**WORK REQUIRED:** Which of the lines below contain the string "computer"? Pull each one out of the data.

**MATERIAL SUPPLIED:**
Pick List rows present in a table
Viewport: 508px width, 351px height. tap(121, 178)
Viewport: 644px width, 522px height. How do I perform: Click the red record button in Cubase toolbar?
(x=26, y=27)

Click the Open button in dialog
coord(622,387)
==
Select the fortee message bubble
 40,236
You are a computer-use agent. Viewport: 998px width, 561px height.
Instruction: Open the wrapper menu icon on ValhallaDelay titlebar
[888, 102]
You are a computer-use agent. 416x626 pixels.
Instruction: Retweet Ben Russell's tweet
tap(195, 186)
...
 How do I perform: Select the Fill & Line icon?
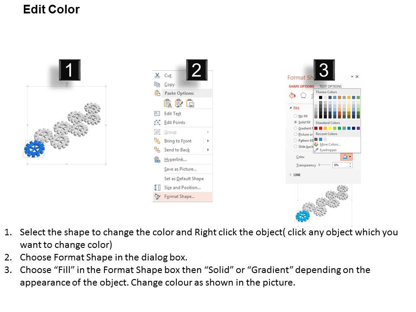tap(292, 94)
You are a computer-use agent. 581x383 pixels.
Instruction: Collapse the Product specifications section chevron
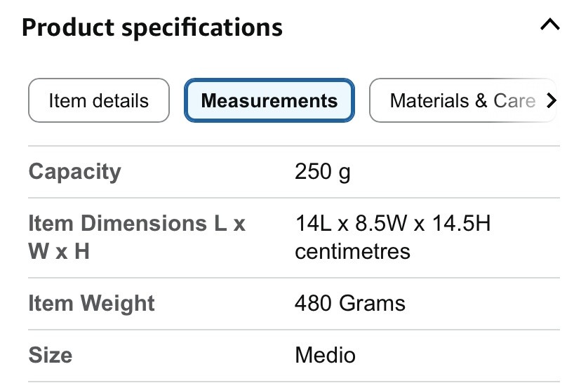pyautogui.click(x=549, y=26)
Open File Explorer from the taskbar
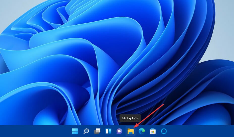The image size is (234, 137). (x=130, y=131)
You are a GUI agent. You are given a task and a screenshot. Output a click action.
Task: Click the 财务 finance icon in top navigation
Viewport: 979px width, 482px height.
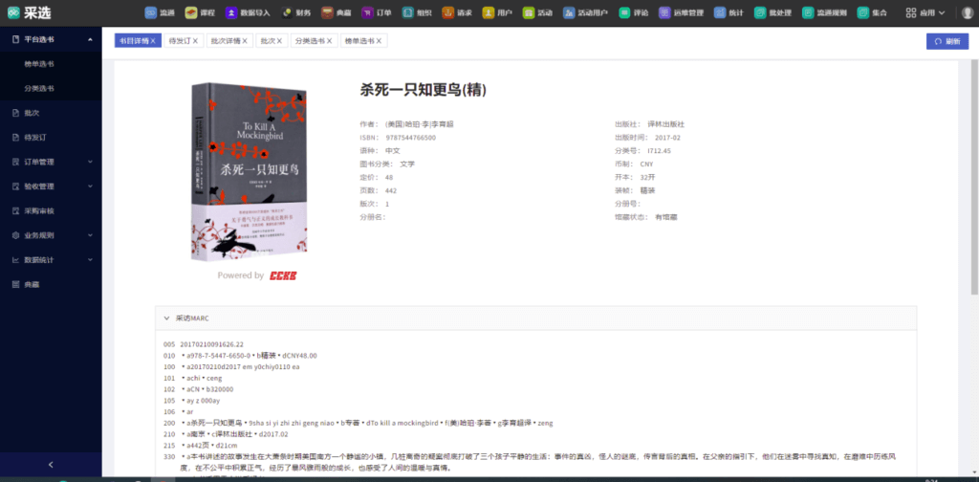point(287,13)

**ANSWER TO THIS PROBLEM:**
You are a computer-use agent. Viewport: 998px width, 561px height.
You are a computer-use agent. 416x626 pixels.
You are a computer-use agent. 581x383 pixels.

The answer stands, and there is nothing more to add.